Around 1987, Dutch missionary Gesina Blaauw, moved to an Albanian village in Sicily, called “Piana degli Albanesi”, translated: “Plain of the Albanians”. Having opened a Christian Bookstore in Sicily’s capital, Palermo in 1975, the LORD led her to get involved with Albania in 1981 when she was able to travel there for 5 days with a small group of Italian communists. It was a life-changing trip, where the needs of the people were written on her heart with tears. Poverty was obvious, but much worse was the fear in the eyes of the people when they moved around in the streets.

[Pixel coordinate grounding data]
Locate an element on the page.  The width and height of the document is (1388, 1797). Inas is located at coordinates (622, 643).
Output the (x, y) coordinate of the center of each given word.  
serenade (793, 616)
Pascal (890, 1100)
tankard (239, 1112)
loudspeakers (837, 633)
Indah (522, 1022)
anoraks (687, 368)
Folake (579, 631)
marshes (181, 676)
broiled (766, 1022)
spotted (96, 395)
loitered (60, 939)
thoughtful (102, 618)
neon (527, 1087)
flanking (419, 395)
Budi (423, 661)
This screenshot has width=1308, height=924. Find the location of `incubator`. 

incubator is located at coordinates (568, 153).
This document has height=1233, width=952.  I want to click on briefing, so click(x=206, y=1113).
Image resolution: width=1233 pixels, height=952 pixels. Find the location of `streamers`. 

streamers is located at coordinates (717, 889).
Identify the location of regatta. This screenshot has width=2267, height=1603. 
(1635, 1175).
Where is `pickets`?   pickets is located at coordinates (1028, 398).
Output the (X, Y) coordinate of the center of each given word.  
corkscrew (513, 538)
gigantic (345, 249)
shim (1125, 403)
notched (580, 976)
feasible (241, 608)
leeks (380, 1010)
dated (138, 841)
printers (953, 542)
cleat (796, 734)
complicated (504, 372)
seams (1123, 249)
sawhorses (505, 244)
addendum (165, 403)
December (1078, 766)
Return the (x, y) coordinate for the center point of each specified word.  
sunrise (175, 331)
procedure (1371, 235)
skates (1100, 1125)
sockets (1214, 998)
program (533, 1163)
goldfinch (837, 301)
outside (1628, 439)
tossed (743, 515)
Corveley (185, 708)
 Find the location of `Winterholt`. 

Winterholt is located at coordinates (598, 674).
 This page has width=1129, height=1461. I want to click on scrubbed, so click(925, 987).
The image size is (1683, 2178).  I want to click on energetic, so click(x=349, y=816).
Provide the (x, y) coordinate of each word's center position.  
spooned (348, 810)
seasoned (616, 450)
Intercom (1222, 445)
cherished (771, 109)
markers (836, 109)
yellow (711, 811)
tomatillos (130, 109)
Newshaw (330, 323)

*DIRECTIONS*:
1) According to the passage about Gesina Blaauw, in what year did she open a Christian bookstore in Palermo?
2) Continue the passage about Gesina Blaauw's work with Albania from where it stops.
The entries were taken from a separate source.

*EXERCISE ANSWERS*:
1) 1975

2)
Albania was officially atheistic under the very harsh regime of dictator Enver Hoxha. More trips followed till in 1987 she was blacklisted in Albania and was not allowed to come in, but God’s calling was strong and she continued to prepare, learning the language and culture and also opening an Albanian giftshop in this “Arberesh” village (Arberesh means of Albanian origin) to allow cultural exchanges with Albania. There were cultural exchanges between this village and Albania as well as Kosovo. In 1989, after the fall of the wall of Berlin, refugees started to come out of Albania by the thousands, escaping on overcrowded boats. One refugee-family lived with her till their documents for family reunion in USA were ready. Gesina tells: “The father had escaped some years earlier and had helped us with the correction and translation of the N.T. in Albanian while in a refugee camp in Italy. Having become friends, I had offered to him that if his family was amongst the refugees, they would be welcome in my house. The miracle happened and here they were!
He didn’t know that his little boy, who was just two months old when he left, was disabled. Steve was the first Albanian with a disability I met. I myself am disabled and had spent four years in rehab places as a child. Around me I had seen many disabilities and also what was done for them. Concepts of adaptations and integration were normal in my own life. Here was a five-year-old boy with cerebral palsy who didn’t even have a wheel chair! He would receive help once in USA, but what about people with a disability in Albania?”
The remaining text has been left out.